Good news, everybody! Since the last time I have posted I was busy writing another novel. Also the next serialized story will go online at the beginning of next month. I know I said Q1 but for quality-control reasons it has to be April. Also: I played Fallout 2 and I figured I’d write a piece about my shifting entertainment priorities.
I’m not sure I’d call myself a huge fan of the Fallout series. Previously I had played Fallouts 1, 3, New Vegas, and 4, with New Vegas being probably my second-favorite game ever. So while I love that game, the rest of the series has mostly been disappointing to me. Fallout 2, which I have on-and-off again begun to play for at least five years, has this huge difficulty spike at the beginning that made me give up several times since.
This time, however, I finally buckled down and… ran into the same difficulty spike. After five hours of this I gave up, loaded up a save stat editor and cheated my way through the game on story mode. I figured, hey, if Baldur’s Gate has a story mode, so should Fallout. And while some “hardcore gamers” might be infuriated at my cheating, I have to admit that it probably saved my experience with Fallout 2.

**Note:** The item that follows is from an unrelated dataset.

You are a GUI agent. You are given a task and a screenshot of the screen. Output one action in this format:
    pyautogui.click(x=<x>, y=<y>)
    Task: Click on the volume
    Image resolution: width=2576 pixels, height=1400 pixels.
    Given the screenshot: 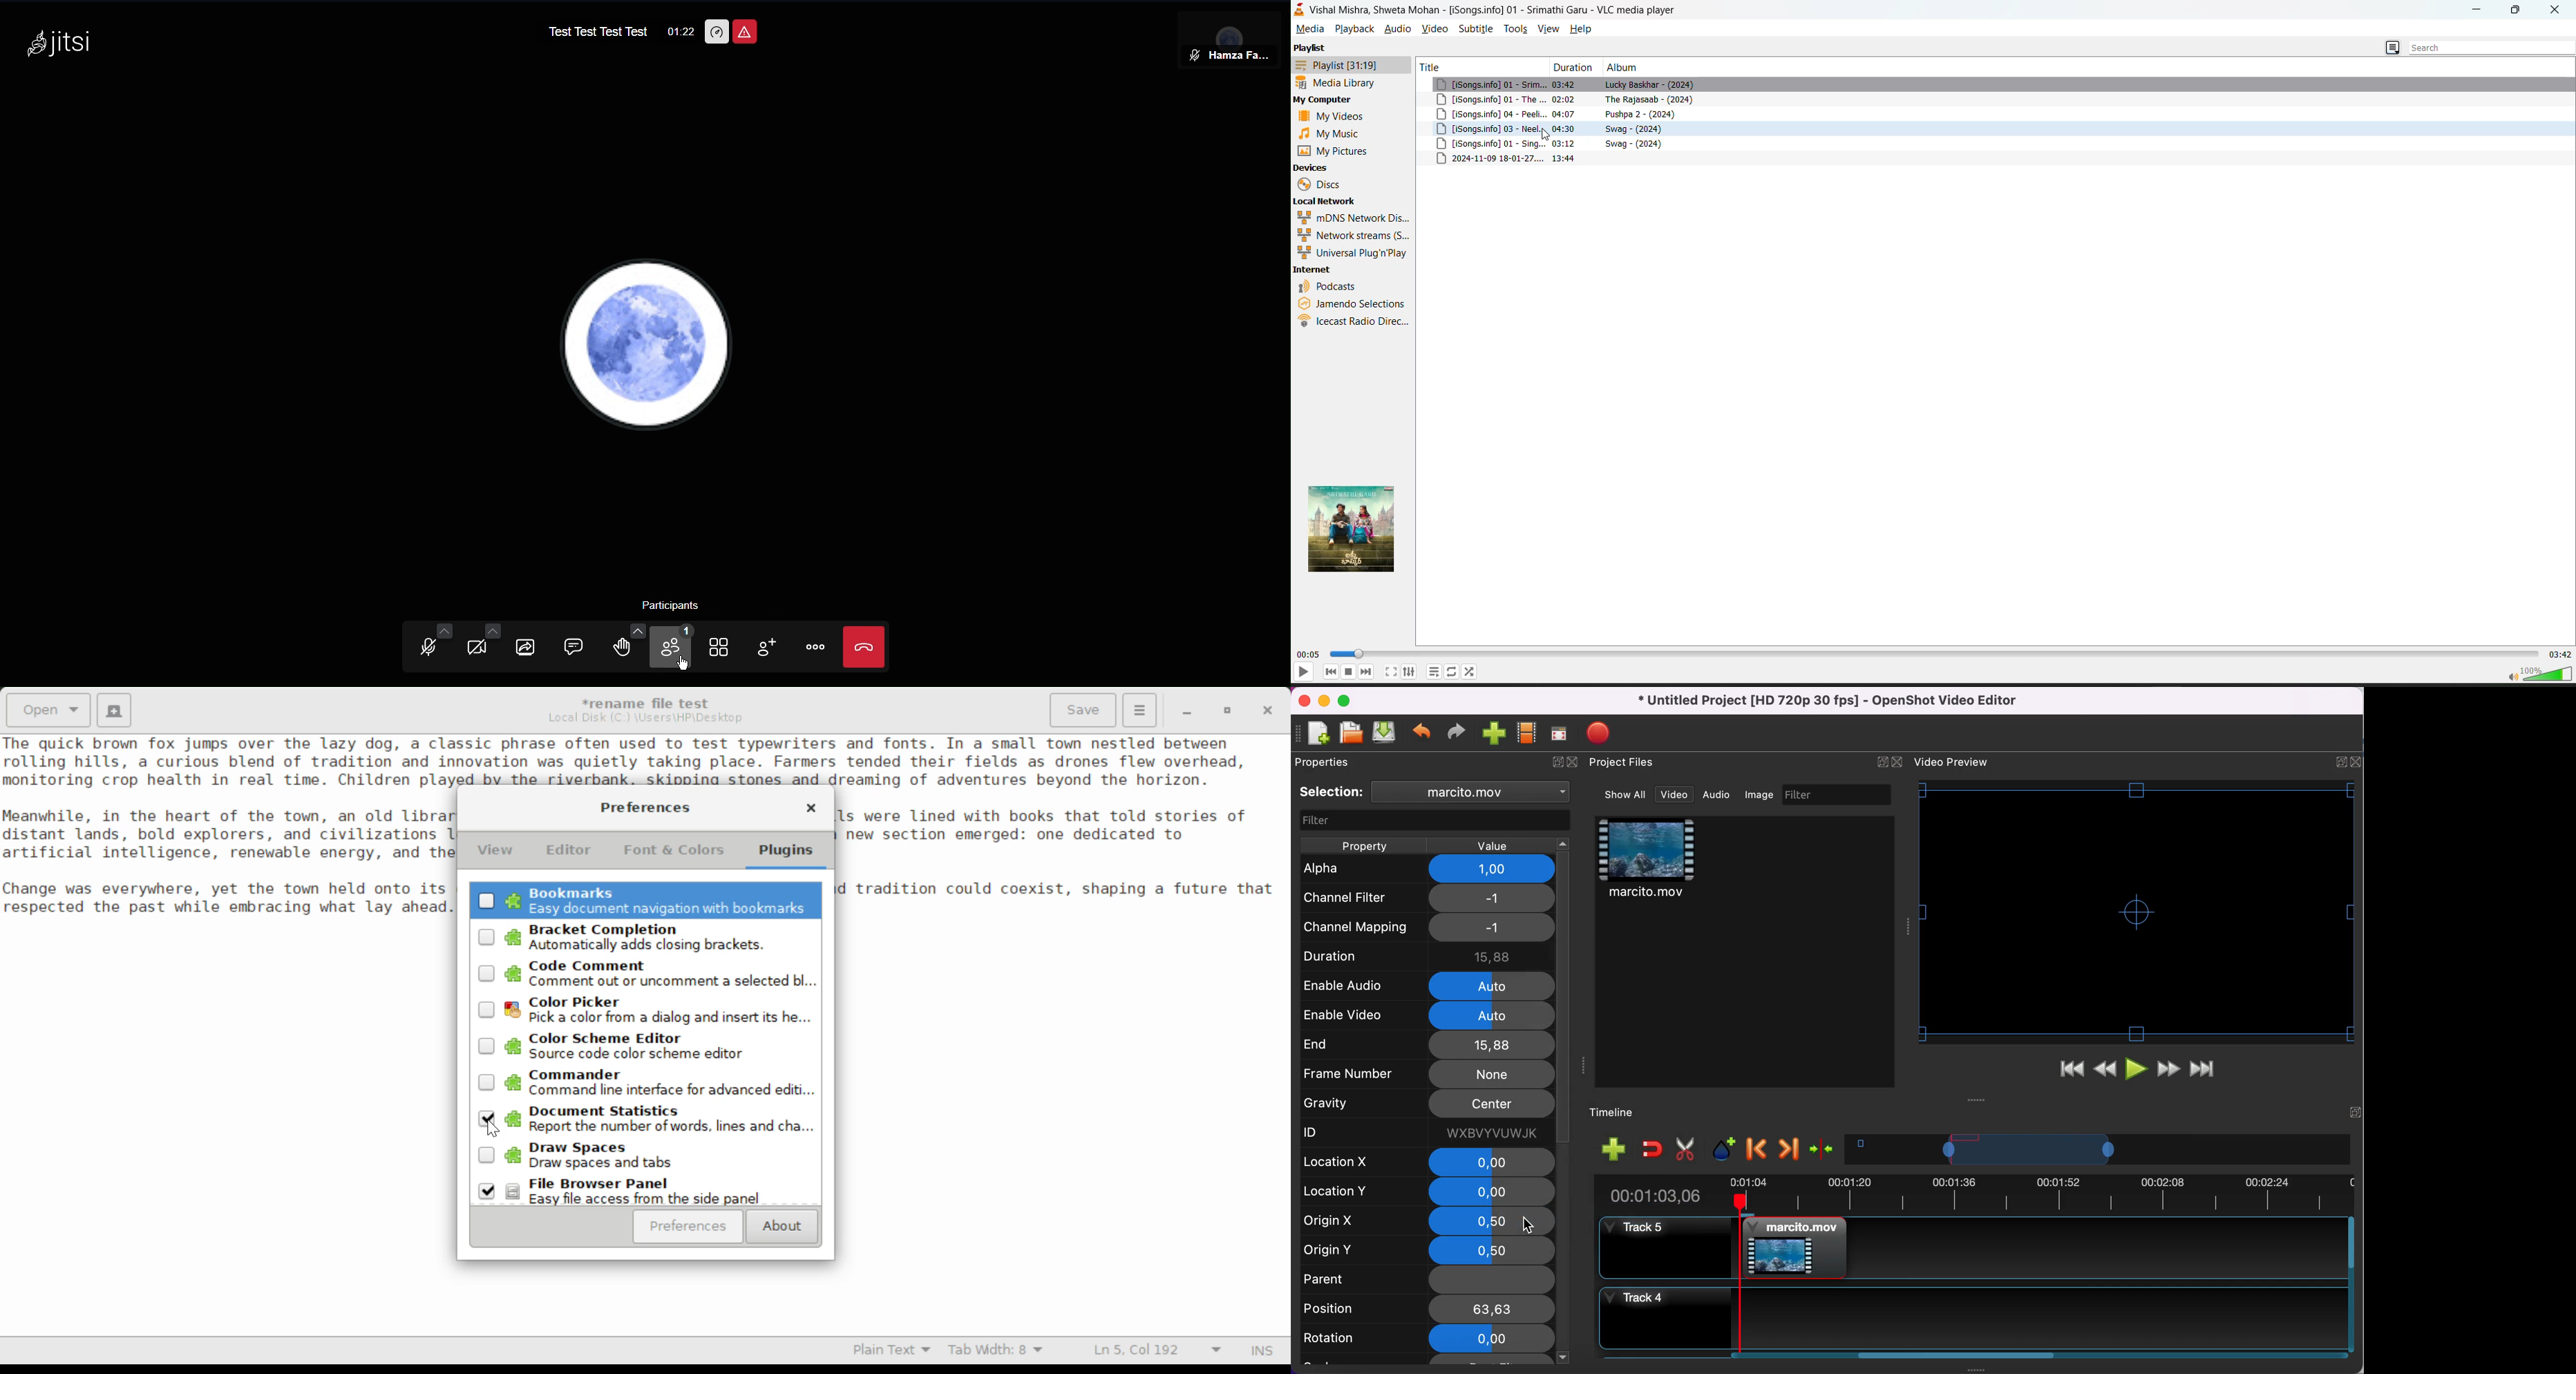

Much like its much easier predecessor, Fallout 2 has this big, probably too big, world that is incredibly reactive to what you do and accommodates a lot of character input with lots of neat details you can follow through with. The story isn’t necessarily better than anything you can find nowadays, despite what many lovers of old-school CRPGs might tell you. The storytelling varies widely much like its predecessor, and the increased wackiness, especially in random encounters, breaks your immersion heavily. No, what makes Fallout 2 so cool is truly the reactiveness of the world, which could only be accomplished in smaller, more personable games.
Another thing I noticed while I was making my way through that game is that, while the elements in it are really intuitive and more primitive versions of game mechanics we have now, much like its contemporaries and spiritual successors it’s incredibly obtuse and a (bit) of a slog. And while that’s partially because those mechanics needed a decade or so of refinement and it looks dated now because it was such a trail blazer in its day, leading to me growing up with much more refined version, it is also because it’s not a game made for present-day me.
I try going back to New Vegas every once in a while, mainly because I think even after 2-3 full playthroughs I still have elements of that map I want to figure out, tackle differently, etc. But I never do. Whenever I do, I notice this small niggling sensation in the back of my head that tells me I could spend these 50 hours more productively by reading, watching a movie, or working on my personal projects. Never mind the work I have to do for university. Video games aren’t necessarily time wasters, but in regards to propagating new ideas and concepts for you to think about, it is easily the worst modern media. In the 50 or 60 hours you can spend on playing a CRPG like Fallout or a modern successor like Pillars of Eternity you could read multiple books and it’s probably even longer than the time it took me to write the first draft of my latest novel.
And that brings me back to why I would have enjoyed Fallout 2 better ten or fifteen years ago. Back when school was a cake walk, when you had so many lazy afternoons with little to do, that the one new game you would buy each year, something like Fallout, could really last you a full year by playing it multiple times and experiencing all the different ways the world reacts to your actions. That would have been insanely cool back then, but nowadays it only is from an academic standpoint of seeing how influential the game really was, and, in some ways, games have regressed in their storytelling.
I don’t think artificially putting the game on very easy by coasting through combat was a an element that ruined the experience for me, if anything it pulled back the curtain on a lot of the bullshit long games offer, while keeping the good. But I don’t think I’ll make my return to long games anytime soon, be they old or new.